Por fin hoy ha estallado la fiesta compartida que es la literatura y la sonrisa perenne de Mario Vargas Llosa se nos ha contagiado a todos y cada uno de los miles, millones de personas que hoy compartimos su alegría y a los que ya antes nos había hecho felices en infinidad de ocasiones gracias a la palabra. La concesión del premio Nobel de Literatura de 2010 a Mario Vargas Llosa es un acto de justicia para quien ha demostrado ser uno de nuestros mejores escritores, pero sobre todo uno de los más grandes fabuladores, un genio de la alquimia de la fantasía y la ilusión, un obrador de sueños que ha sabido hacer real mil veces a través del difícil arte del lenguaje, una labor que además ha reivindicado siempre con entusiasmo. Para mí ese es el gran mérito de Vargas Llosa, y quizás también su signo más representativo y característico: su vocación profunda por la fábula, por la invención, por la creación. Al margen de su dominio del lenguaje, de su profundo conocimiento de la técnica narrativa, la potencia real del escritor peruano está en su voluntad de crear nuevos mundos, de rebelarse contra el que nos ha tocado vivir y ser capaz de generar una realidad completamente diferente y, sobre todo, creíble.
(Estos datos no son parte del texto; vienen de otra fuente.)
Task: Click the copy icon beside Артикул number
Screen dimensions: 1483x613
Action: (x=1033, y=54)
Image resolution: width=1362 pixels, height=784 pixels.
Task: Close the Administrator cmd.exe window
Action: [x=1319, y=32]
Para mí, Vargas Llosa, a quien descubrí primero como crítico literario a través de sus magníficos prólogos a la selección de libros recogidos bajo la colección «Biblioteca de Plata» de Círculo de Lectores, ha representado siempre la esencia más profunda de la literatura, ese deseo intrínseco del ser humano de encontrar cobijo en la imaginación, de crear nuevos escenarios en los que evadirse de la rutina, el miedo o la simple mezquindad del presente. En el irrepetible ensayo «La fiesta compartida», en el que se acerca al  París era una fiesta de Hemingway, Mario Vargas Llosa describe a la perfección esa voluntad deicida del narrador, esa necesidad imperiosa de reinventar la realidad. Releído hoy, 21 años después de que a través de este texto tuviera mi primera aproximación al narrador latinoamericano, sus palabras me han parecido tan llenas de fuerza y de sabiduría como entonces. Pero además me he dado cuenta de que gran parte de la descripción que hace del autor norteamericano serviría también para él mismo, un escritor comprometido con la literatura como una pasión y con la escritura como una lucha diaria contra la muerte.

Enhorabuena, Mario, y gracias por hacer tan intensa, tan vibrante y tan feliz «esa fiesta compartida que es la literatura», como tan perfectamente la definiste.